私は、毎週火曜日にこちらの学び舎傍楽をお借りして、
フリースクールを運営しております。
(詳しくは学び舎傍楽ホームページの「イベント紹介(リンク)」をご覧ください)
フリースクールで不登校の子どもたちと日々関わっていますと、
迷いや葛藤が出てくるんです。
「そろそろ勉強の話をしたほうがいいんだろうか」、
「もっと別の関わりのほうがいいんじゃないか。」などなど。
こんな葛藤は、もしかしたら不登校のお子さんがいる保護者さんたちも
近しいものをもっているんじゃないだろうか。
そうだとしたら、この葛藤と私たちはどう付き合っていけばいいんだろうかと思い、
学び舎傍楽主人の駒井さんに「ぜひ一緒にトークセッションさせてください」と
連絡をして、11月8日(日)のおはなし会が実現しました。
「子どもの自己肯定感と複雑なわたし」をテーマに、
駒井さんにはお子さんが不登校だった当時をふりかえってもらいながら、
どんな気持ちや迷いがあったのか。その迷いと、
駒井さんはどのように付き合っていったのか。
不登校について勉強したことや、
参考になった図書の紹介などをお話いただきました。
ーー子どもが不登校になって2、3ヶ月経った頃に、
不登校の親の会に参加しました。
そこで「子どもの不登校は何年もかかる」と言われたときは本当に衝撃でした。
いつまで続くんだろうと、真っ暗なトンネルにいるような気持ちでした。
けれど、その会の人たちはみんな温かくて、私は毎月その会に通っていました。
ーー子どもを信じることが何よりも大切です。
子どもは放っておいても大丈夫なんです。それよりも自分。
親の自分に目を向けていきましょう。
私の子ども達は成人してずいぶん経ちます。
でも、本当の意味で不登校になった当時の問題が解決したのは最近かもしれません。
二人いる子どものうち、娘との関係がよくなったのは最近のことです。
娘は海外で暮らしていますが、何年か前までは娘が帰省するたびに
「あのときはこうだった」「あれがイヤだった」と言われてきました。
ですが、ここ最近は「お母さんの気持ちもわかる」なんて言ってくれるようになったんです。
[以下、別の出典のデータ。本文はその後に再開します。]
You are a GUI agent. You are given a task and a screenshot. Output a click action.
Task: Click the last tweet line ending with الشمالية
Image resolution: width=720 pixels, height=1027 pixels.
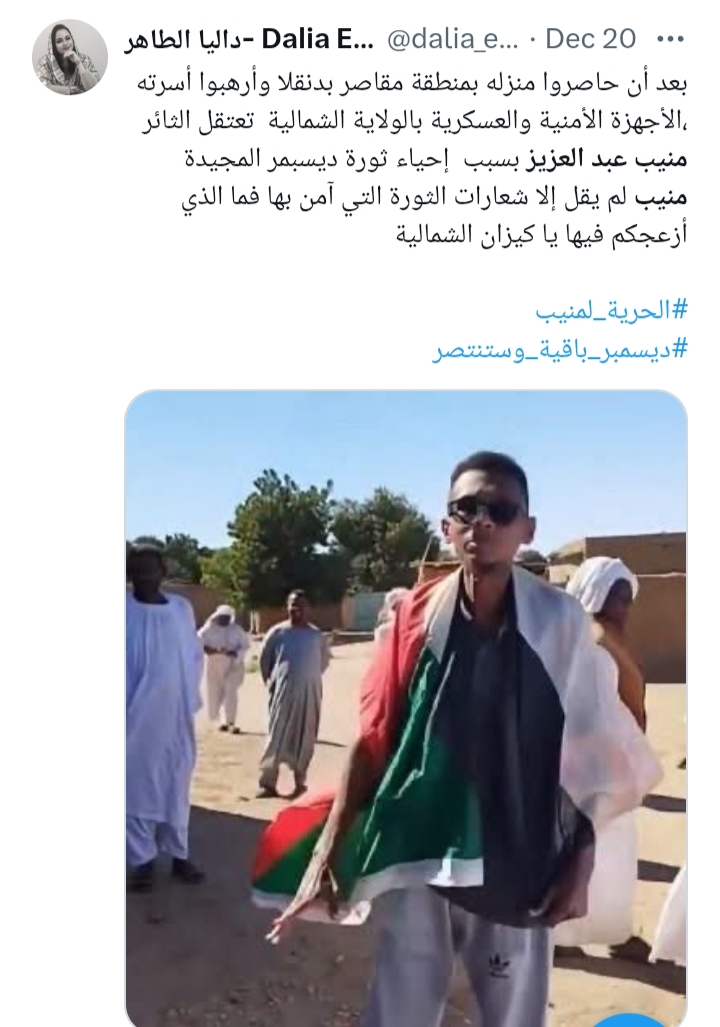[542, 236]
それは自分も、自分自身について理解を深めようと勉強をし始めたことが大きい気がしています。
深い自己理解をもっと早くにしていれば、当時の子ども達への関わり方も
違っただろうなと今は思います。
私のまとまらない質問に、駒井さんはこのように1つ1つ丁寧に答えてくださいました。
二人のトークセッションのあとは、みなさんとの座談会。
座談会では、子どもとの関わりだけでなくお父さんとの関係についても
話題がおよびました。かなりデリケートな話題ですので詳細は書けないのですが、
子どもが不登校になり、どうしていいかわからない中で、
パートナーの理解を得られずに、自分自身が孤独感でいっぱいになるというのは、
不登校に関する課題の中では珍しい話ではありません。
だからこそ、近所の人も家族もいない場所で自分の気持ちを正直に
打ち明けられるというのは、本当に大切な時間です。
おはなし会におられた方の一人が、会の最後でこのように話していました。
「不登校のおはなし会や親の会も、できればいろんなところに行くのが良いと思っています。
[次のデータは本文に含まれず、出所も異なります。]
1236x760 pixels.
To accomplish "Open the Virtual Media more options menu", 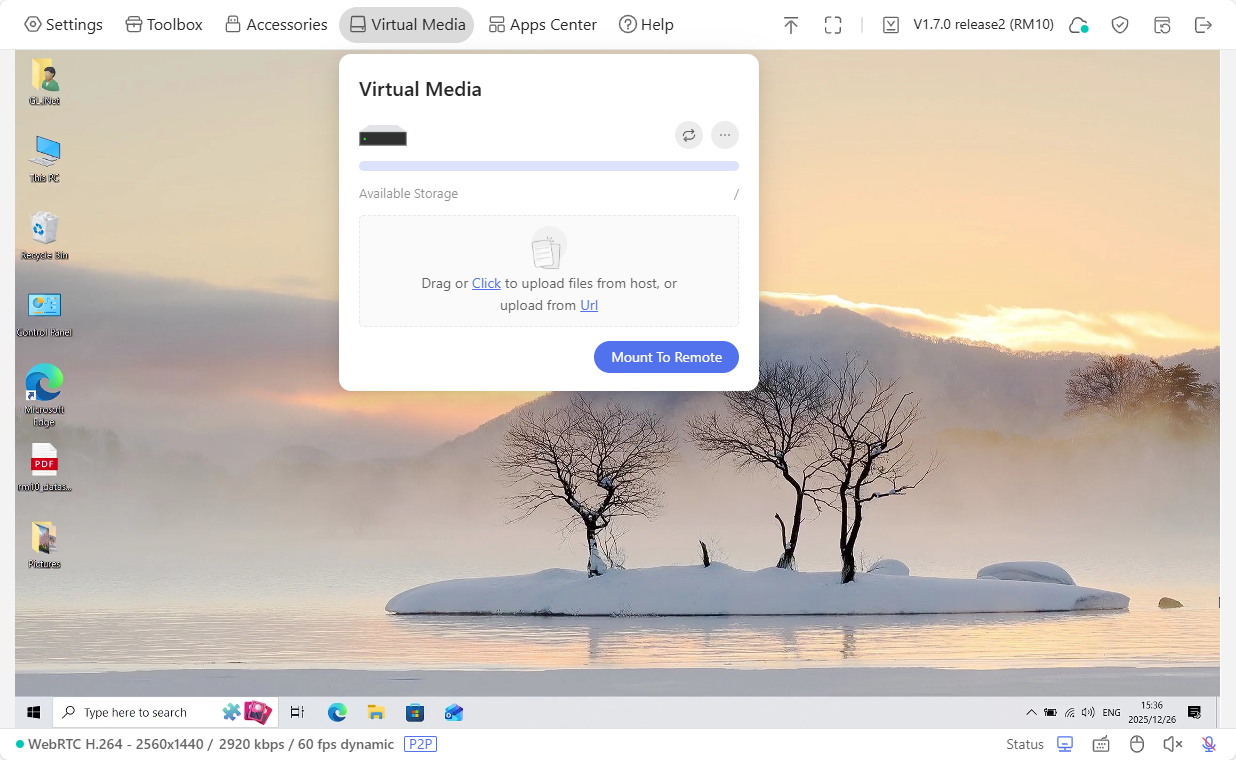I will pos(724,135).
私の中では、得津さんが滋賀でされている会は子どもの気持ちを知るためのところ。
傍楽では、自分自身の気持ちを大事にするところと、使い分けています。」
少し話がそれるのですが、私は滋賀県でもフリースクール運営や
不登校のおはなし会を開催しています。
この方がおっしゃられたように、滋賀で私が開催するおはなし会では子どもへの対応や、
各回のゲストとの交流が中心です。
今回のおはなし会のような、家族関係や親としての自分の気持ちが
話のメインになることはあまりありません。
ですので、親の私の気持ちが片付かないだとか、子どもがどうこうじゃなくて
先に私の気持ちを吐き出したいとか、そういうときはぜひ駒井さんのところへ行くのが良いと、
トークセッションをご一緒させていただいて強く感じました。
不登校のお子さんを成人させたからこそ言えるお話や、
親としての自分を包み込んでくれるような空気感は、
不登校の子どもを育てた経験がある駒井さんだからこそ出せるんだろうなと思うんです。
子どもの成長にはたくさんの大人が関わることが大事なんて、
教育の分野ではよく言われます。でもそれって、
子どもだけじゃなくて親にとっても同じですよね。
悩んでいるのはわたしだけじゃないと思える。
思わず涙をこぼしても、みんなが温かなまなざしを向けてくれる。
自分の気持ちや思いを否定されずに聞いてくれる。
どれも素敵で価値のあることです。
この素敵なことが、傍楽にはぎゅっと詰まっていました。